# [Recorded information]
>>

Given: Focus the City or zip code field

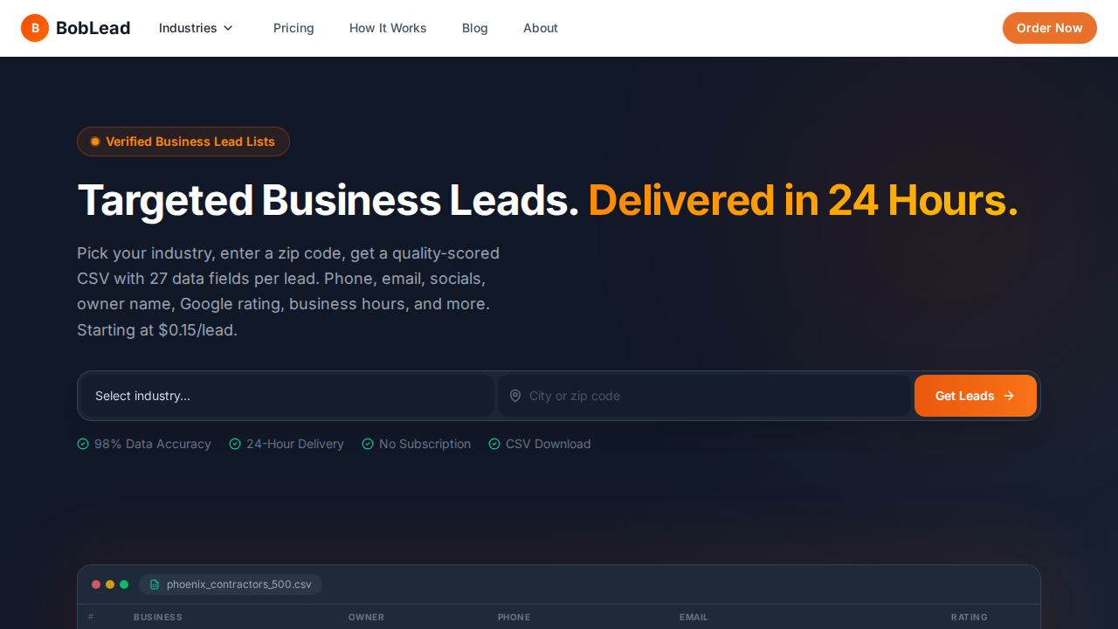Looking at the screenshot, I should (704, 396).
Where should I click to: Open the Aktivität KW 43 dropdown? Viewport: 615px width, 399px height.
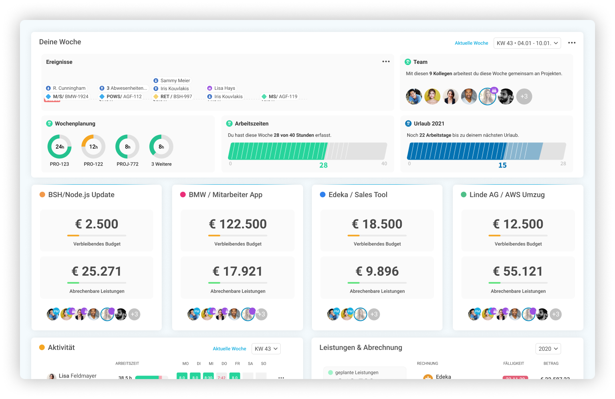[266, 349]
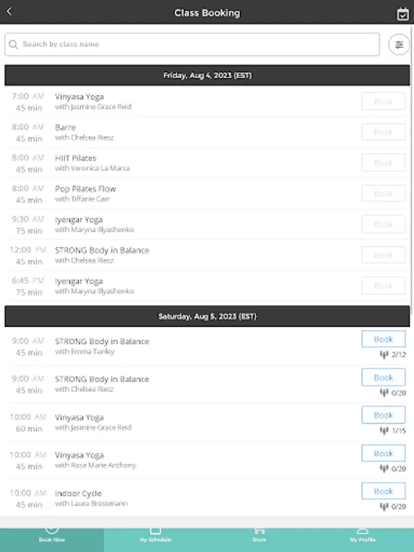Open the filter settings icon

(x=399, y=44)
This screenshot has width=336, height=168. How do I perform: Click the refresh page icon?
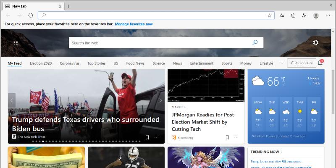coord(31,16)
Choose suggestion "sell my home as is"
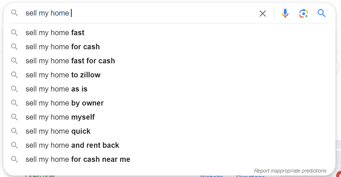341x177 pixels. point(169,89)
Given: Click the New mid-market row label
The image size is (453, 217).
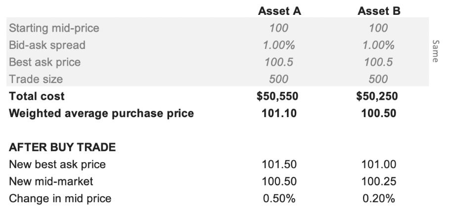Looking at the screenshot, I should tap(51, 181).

<<

# [Instructions for the task]
Take every record and copy it word for word, dropping the pictures.

# [Exercise output]
Given: Focus the City or zip code field

Looking at the screenshot, I should (704, 396).
Where should I click to: Open the Aktivität KW 43 dropdown? Viewport: 615px width, 399px height.
[266, 349]
Open the filter settings icon

(x=399, y=44)
This screenshot has width=336, height=168. How do I perform: Click the refresh page icon?
coord(31,16)
Choose suggestion "sell my home as is"
341x177 pixels. point(169,89)
Given: Click the New mid-market row label
The image size is (453, 217).
Looking at the screenshot, I should tap(51, 181).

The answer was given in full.